– Pues uno. -Puso marcha atrás… y luego volvió a poner punto muerto.
Se asomó por la ventanilla y Brenda comprendió que quería un beso. Le dio un largo beso de despedida mientras la alarma de la ciudad resonaba en el frío aire de octubre, y él le acarició el cuello mientras sus bocas estaban unidas, algo que a ella siempre le había hecho vibrar y que él ya casi nunca hacía.
Su caricia, allí, al sol… Brenda tampoco olvidó eso jamás.
Mientras él se alejaba por el camino de entrada, ella le gritó algo. Él solo lo entendió en parte. Estaba claro: tenía que ir al otorrino. Que le pusieran un audífono si hacía falta. Aunque seguramente eso sería lo último que Randolph y Big Jim necesitarían para darle la patada a su viejo culo.
Duke frenó y volvió a asomarse.
– ¿Que tenga cuidado con mi qué?
– ¡Con tu marcapasos! -repitió Brenda, casi a gritos. Riendo. Exasperada. Sintiendo aún la mano de él en su cuello, una piel que había sido suave y firme (así lo sentía ella) hasta ayer. O quizá anteayer, cuando todavía escuchaban a KC y la Sunshine Band en lugar de Radio Jesús.
– ¡Ah, tranquila! -repuso él, y arrancó.
Cuando Brenda volvió a verlo, estaba muerto.
2
Billy y Wanda Debec no llegaron a oír la doble explosión porque estaban en la carretera 117 y porque estaban discutiendo.
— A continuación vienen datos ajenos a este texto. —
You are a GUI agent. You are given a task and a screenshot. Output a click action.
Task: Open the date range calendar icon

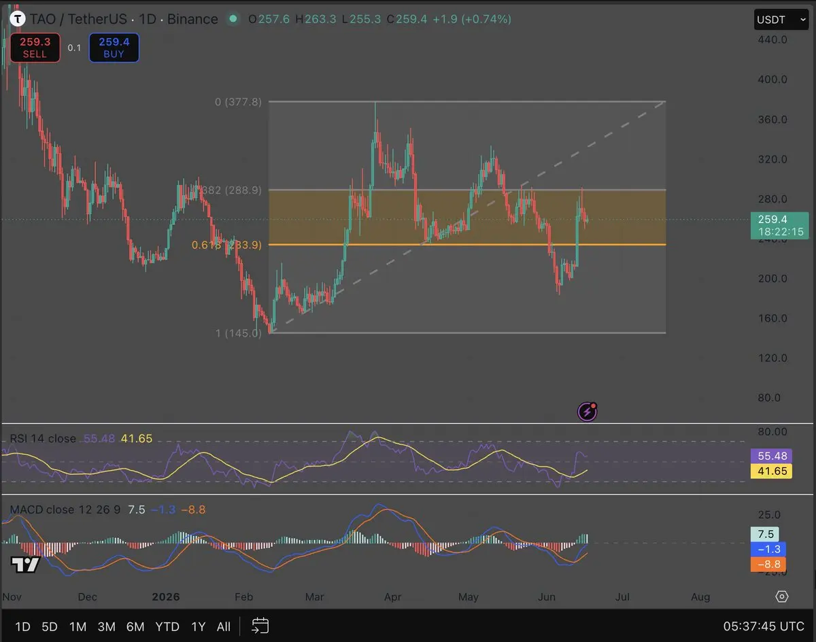point(260,626)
La pelea empezó de forma muy simple cuando Wanda comentó que hacía un día bonito y Billy contestó que le dolía la cabeza y que no sabía por qué tenían que ir al mercadillo de los sábados de Oxford Hills, donde seguro que no encontrarían más que las mismas baratijas manoseadas de siempre.
Wanda le dijo que no le dolería la cabeza si no se hubiera pimplado una docena de cervezas la noche anterior.
Billy le preguntó si había contado las latas del cubo de reciclaje (por muy mamado que fuera, Billy bebía en casa y siempre tiraba las latas al cubo del reciclaje; esas cosas, junto con su trabajo de electricista, hacían que se sintiera orgulloso).
Ella dijo que sí, que claro que las había contado. Es más…
Cuando llegaron a Patel's Market, en Castle Rock, ya habían pasado del «Bebes demasiado, Billy» y del «Y tú eres demasiado pesada, Wanda» al «Ya me dijo mi madre que no me casara contigo» y al «¿Por qué tienes que estar siempre jodiendo?». Durante los últimos dos de los cuatro años que llevaban casados, aquello se había convertido en un intercambio bastante manido, pero esa mañana Billy, de pronto, sintió que ya no podía más. Sin poner el intermitente y sin aminorar, entró en el amplio aparcamiento recalentado del mercadillo y luego volvió a salir a la 117 sin mirar siquiera una vez por el espejo retrovisor, y mucho menos por encima del hombro. En la carretera, detrás de ellos, Nora Robichaud tocó el claxon. Su mejor amiga, Elsa Andrews, chasqueó la lengua. Las dos mujeres, ambas enfermeras retiradas, intercambiaron una mirada pero ni una sola palabra. Eran amigas desde hacía demasiado tiempo para que necesitaran palabras en semejantes situaciones.
Mientras tanto, Wanda le preguntó a Billy a dónde creía que iba.
Billy dijo que volvía a casa a echarse una siesta. Que podía ir sola a ese mercadillo de mierda.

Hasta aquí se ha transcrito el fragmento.